もし車の運転で交通事故をおこしてしまった場合の、被害者との折衝ができるかという点も評価されるのですが、うつ状態ではそれも困難だと考えられます。
そういった仮のケースも考慮しながら、具体的に記載し、病状をアピールしていくと有効です。
社会性
この項目では、①手続き等:社会生活に必要な事柄や基本的なルールの理解、行政機関や銀行等の利用が適正に行えるか②公共機関の利用:公共交通機関や公共施設の利用が適正にできるかやルールを守れるか、といったことが問われます。
具体的には、下記の通りの記載になります。
現状:公共交通機関で強い不安が出る。人が多い場所や音が大きい場所ではパニックを起こすこともある。役所などの手続きも一人では対応できない。
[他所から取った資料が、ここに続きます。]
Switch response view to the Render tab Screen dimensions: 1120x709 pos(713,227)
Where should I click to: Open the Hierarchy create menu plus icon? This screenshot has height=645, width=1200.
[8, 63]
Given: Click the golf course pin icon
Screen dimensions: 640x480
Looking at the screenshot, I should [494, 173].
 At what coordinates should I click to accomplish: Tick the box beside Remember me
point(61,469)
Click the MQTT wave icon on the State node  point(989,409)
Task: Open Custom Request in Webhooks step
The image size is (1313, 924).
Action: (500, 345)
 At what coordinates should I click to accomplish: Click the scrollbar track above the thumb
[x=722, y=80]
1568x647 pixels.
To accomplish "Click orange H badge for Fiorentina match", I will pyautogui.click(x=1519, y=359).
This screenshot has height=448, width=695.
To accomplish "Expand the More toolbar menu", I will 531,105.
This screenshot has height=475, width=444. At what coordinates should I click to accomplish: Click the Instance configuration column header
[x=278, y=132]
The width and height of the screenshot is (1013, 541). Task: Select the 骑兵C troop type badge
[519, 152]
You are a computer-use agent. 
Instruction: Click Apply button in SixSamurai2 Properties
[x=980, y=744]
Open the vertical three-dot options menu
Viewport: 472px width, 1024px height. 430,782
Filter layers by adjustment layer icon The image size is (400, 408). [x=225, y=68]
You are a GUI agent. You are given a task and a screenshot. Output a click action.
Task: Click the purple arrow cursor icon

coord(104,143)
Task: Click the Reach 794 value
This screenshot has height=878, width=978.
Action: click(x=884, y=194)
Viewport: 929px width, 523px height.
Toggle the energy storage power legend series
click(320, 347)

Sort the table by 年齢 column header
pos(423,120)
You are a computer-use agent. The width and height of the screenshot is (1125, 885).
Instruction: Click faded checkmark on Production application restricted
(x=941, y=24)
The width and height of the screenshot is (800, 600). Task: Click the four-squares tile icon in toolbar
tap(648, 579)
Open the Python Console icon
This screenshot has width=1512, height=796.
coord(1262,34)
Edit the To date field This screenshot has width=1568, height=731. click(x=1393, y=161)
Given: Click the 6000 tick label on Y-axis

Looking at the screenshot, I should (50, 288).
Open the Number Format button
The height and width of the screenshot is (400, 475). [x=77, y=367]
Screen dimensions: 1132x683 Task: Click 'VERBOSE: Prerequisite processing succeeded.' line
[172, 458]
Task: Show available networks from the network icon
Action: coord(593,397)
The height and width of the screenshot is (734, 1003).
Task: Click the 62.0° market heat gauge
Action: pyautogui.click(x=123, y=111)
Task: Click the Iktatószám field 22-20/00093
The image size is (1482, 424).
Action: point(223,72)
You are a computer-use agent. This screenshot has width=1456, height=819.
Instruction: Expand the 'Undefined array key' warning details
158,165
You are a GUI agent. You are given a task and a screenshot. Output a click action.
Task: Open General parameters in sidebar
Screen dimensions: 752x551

援助:移動はタクシーや家族が送迎を行う。行政機関での手続きは支援者が同行している。
就労への影響:通勤や社会的な業務(接客、営業など)が困難で、対外的なやりとりが精神的に大きな負担となる。
上記のような社会性の有無は、日常生活を送る上で重要な事項なのですが、行政機関での手続きなどを行う場合、「わからない事は聞いて確認する」といったコミュニケーション能力も必要となるため、うつ状態にある方にとってはハードルが高いところでもあります。
最後に:主治医への情報提供は「診断書の精度」を決定づける
診断書は、障害年金の審査において最も重視される資料です。主治医に対しては、口頭だけでなく、病歴・就労状況等申立書や「日常生活及び就労に関する状況に関する状況について」を活用して書面で日常生活の実態を伝えることが非常に重要です。
この書式は、あくまでも本人・支援者から医師に向けた補足情報という位置づけではありますが、主治医の判断を助け、正確な診断書作成を促すものです。
可能であれば、できるだけ支援者(家族、福祉関係者など)と一緒に作成することで、より客観性と説得力が増しますし、と同時に主治医に日常生活の困難さを客観的に伝える強力な材料となりえるのです。